Se sirvió otra copa en la cocina y miró los
muebles del dormitorio, situados en la parte delantera de su jardín. Excepto el
colchón desnudo y las sábanas a vivas rayas, que descansaban junto a dos
almohadas sobre el chiffonier, todo mostraba un aspecto muy semejante al que
había tenido el dormitorio: mesilla de noche y pequeña lámpara a su lado de la
cabecera, mesilla de noche y pequeña lámpara al otro lado, el de ella.
Su lado y el
lado de ella.
Pensó en ello
mientras bebía a sorbos el whisky.
El chiffonier
se encontraba a unos pasos del pie de la cama. Aquella mañana yació los
cajones, y en la sala aparecían las cajas de cartón donde había metido lo que
contenían. Junto al chiffonier había una estufa portátil. Y al pie de la cama,
una silla de bejuco con un cojín de diseño exclusivo. Los muebles de cocina, de
aluminio bruñido, ocupaban parte del camino de entrada. Un enorme mantel de
muselina amarilla —era un regalo— cubría la mesa y colgaba a los lados. Sobre
la mesa había un tiesto con un helecho, una vajilla de plata en su caja y un
tocadiscos. También eran regalos. Un gran televisor de consola descansaba sobre
una mesa baja, y a unos pasos había un sofá y una butaca y una lámpara de pie.
El escritorio estaba colocado contra la puerta del garaje y en el camino de entrada
había una caja de cartón con tazas, vasos y platos envueltos por separado en
papel de periódico. Aquella mañana yació los armarios, y todo lo que había en
ellos estaba fuera de la casa, salvo las tres cajas de cartón de la sala.

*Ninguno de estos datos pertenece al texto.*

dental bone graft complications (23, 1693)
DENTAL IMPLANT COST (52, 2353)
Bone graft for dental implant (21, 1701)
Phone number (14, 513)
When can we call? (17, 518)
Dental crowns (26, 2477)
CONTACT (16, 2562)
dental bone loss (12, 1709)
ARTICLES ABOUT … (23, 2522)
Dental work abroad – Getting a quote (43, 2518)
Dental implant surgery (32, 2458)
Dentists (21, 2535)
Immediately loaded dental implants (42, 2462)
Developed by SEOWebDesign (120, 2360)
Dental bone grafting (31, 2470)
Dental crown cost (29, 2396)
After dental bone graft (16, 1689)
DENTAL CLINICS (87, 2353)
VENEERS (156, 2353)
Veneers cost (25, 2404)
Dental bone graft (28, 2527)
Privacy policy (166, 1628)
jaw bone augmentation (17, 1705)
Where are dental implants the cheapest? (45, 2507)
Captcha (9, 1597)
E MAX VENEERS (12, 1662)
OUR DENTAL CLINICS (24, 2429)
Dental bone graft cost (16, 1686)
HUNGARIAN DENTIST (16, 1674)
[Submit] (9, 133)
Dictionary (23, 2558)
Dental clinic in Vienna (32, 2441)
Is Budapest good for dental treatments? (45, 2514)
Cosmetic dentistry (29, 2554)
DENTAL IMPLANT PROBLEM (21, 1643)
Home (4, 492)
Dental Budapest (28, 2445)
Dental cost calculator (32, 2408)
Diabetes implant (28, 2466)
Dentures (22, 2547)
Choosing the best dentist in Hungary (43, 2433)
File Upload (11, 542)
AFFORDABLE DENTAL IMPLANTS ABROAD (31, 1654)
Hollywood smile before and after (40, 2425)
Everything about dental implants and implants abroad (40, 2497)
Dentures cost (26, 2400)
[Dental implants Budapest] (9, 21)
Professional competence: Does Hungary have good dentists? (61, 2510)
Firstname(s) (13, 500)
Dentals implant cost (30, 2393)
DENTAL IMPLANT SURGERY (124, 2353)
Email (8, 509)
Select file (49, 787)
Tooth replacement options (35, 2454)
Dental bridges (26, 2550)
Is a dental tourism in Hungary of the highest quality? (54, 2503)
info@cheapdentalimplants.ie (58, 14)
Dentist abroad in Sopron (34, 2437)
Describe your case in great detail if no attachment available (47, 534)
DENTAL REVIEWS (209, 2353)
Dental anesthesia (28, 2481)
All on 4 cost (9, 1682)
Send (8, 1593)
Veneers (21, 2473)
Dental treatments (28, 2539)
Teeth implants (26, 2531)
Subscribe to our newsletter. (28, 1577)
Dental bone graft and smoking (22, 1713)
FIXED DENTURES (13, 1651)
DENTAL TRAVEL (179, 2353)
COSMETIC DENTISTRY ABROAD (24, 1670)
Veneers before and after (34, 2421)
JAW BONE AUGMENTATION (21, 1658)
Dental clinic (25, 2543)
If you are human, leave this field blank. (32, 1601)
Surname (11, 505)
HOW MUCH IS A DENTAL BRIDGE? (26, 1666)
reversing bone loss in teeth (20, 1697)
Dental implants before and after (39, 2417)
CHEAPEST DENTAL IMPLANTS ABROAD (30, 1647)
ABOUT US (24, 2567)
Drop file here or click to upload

Mediante un cable alargador tendido al exterior había conectado lámparas y
aparatos. Todo funcionaba igual que cuando había estado dentro de la casa.
De cuando en
cuando un coche reducía la marcha y los ocupantes miraban, pero ninguno paraba.
Se le ocurrió
que tampoco él lo habría hecho.
—Debe de ser
una liquidación casera —le comentó la chica al chico.
Estaban
amueblando un pequeño apartamento.
—Veamos lo que
piden por la cama —dijo la chica.
—Y por el
televisor —añadió el chico.
El chico
enfiló el camino de entrada y detuvo el coche ante la mesa de la cocina.
Se bajaron y
empezaron a mirar las cosas: ella tocaba el mantel de muselina, él enchufaba la
batidora y apretaba el botón de PICAR; ella cogía el calientaplatos y él
encendía el televisor y hacía pequeños ajustes con los mandos.
El chico se
sentó a ver la televisión en el sofá. Encendió un cigarrillo, miró a su
alrededor, tiró la cerilla al césped.
La chica se
sentó en la cama. Se quitó los zapatos y se tendió de espaldas. Le pareció ver
una estrella.
—Ven aquí,
Jack. Prueba la cama. Trae una de esas almohadas.
—¿Qué tal es?
—preguntó él.
—Pruébala
—insistió ella.
El chico miró
en torno. La casa estaba a oscuras.
No me siento a
gusto —dijo—. Será mejor que mire si hay alguien ahí dentro.
Ella hizo
brincar su cuerpo sobre la cama.
—Pruébala
antes —repitió.
El chico se
echó en la cama y se puso la almohada bajo la cabeza.
—¿Qué te
parece? —preguntó ella.
—Parece sólida
—respondió él.
Ella se volvió
sobre un costado y le puso una mano en la cara.
—Bésame
—pidió.
—Levantémonos
—propuso él.
—Bésame.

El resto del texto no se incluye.